Moi je ne la trouvais pas moche ma Jeanne C, je la trouvais même marrante avec sa bouille toute ronde, ses lèvres lippues sans cesse dispensant une leçon sur le cerveau gauche et sa petite taille
probablement courbée par ses seins opulents et lourds. Elle a du avoir des sacrés nénés, Mme Jeanne C, mais je n'en ai jamais rien su, tout comme pour le reste de sa personne, car les gens qu'on
accueille ici on ne s'imagine pas qu'un jour ils aient pu avoir une autre trombine, une peau ferme et une démarche agile.
Non, nous on a toujours l'impression qu'ils ont toujours été vieux.
On a mis longtemps à s'apprécier toutes les deux, moi cancre réactionnaire je-m'en-foutiste à ses yeux, elle vieille bourrique pointilleuse réfractaire aux miens. On s'était toutes les deux
trompées à notre sujet.

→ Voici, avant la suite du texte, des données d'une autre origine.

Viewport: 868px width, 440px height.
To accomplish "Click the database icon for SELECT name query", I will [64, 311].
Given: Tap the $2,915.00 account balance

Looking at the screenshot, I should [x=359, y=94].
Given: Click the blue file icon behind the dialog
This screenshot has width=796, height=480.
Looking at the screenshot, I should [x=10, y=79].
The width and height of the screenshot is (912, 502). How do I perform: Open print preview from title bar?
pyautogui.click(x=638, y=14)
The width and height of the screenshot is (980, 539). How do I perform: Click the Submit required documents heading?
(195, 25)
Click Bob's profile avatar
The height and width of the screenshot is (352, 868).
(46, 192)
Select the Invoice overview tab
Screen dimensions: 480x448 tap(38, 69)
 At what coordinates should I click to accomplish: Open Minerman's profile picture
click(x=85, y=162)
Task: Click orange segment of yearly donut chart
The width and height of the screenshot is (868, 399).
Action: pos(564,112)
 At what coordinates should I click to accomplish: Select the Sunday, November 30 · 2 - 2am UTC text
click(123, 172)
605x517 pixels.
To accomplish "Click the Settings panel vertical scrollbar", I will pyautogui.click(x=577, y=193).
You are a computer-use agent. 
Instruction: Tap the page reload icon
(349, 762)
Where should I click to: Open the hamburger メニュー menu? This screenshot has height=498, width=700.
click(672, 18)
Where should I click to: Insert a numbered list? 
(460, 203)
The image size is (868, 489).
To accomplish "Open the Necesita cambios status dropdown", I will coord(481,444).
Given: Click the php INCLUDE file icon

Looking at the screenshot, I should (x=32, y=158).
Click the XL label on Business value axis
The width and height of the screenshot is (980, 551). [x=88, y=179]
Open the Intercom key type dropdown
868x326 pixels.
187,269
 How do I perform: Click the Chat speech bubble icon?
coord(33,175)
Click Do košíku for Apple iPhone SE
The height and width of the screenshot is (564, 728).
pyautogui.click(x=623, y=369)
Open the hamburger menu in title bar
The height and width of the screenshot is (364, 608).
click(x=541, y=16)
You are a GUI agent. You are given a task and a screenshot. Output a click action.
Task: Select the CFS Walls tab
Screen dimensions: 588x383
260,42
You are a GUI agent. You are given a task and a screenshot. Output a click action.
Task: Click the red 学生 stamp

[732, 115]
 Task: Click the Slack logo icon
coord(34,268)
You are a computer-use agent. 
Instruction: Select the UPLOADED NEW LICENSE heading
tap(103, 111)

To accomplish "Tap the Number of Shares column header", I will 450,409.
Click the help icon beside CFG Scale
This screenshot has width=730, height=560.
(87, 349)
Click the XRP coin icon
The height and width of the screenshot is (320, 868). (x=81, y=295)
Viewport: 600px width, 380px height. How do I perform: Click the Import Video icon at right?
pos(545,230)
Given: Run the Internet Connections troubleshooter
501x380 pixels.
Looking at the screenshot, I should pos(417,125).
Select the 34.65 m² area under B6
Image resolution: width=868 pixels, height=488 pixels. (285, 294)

C'est que Jeanne C était drôlement énervante à me parler comme à une gosse de 4 ans, à moi qui ait détesté l'enfance ; et moi j'étais drôlement énervante à la rassurer sur
des sujets éminemments graves pour elle à coups de creux "c'est pas grave, c'est pas grave !". On se tapait sur le système mutuel souvent mais j'aimais la voir débarquer en plein boom de travail
ma chieuse, tout ça pour que je lui mette un coup de Tipex sur une lettre manuscrite de sa plus belle écriture, lettre qu'elle avait ouvragé une bonne partie de la nuit.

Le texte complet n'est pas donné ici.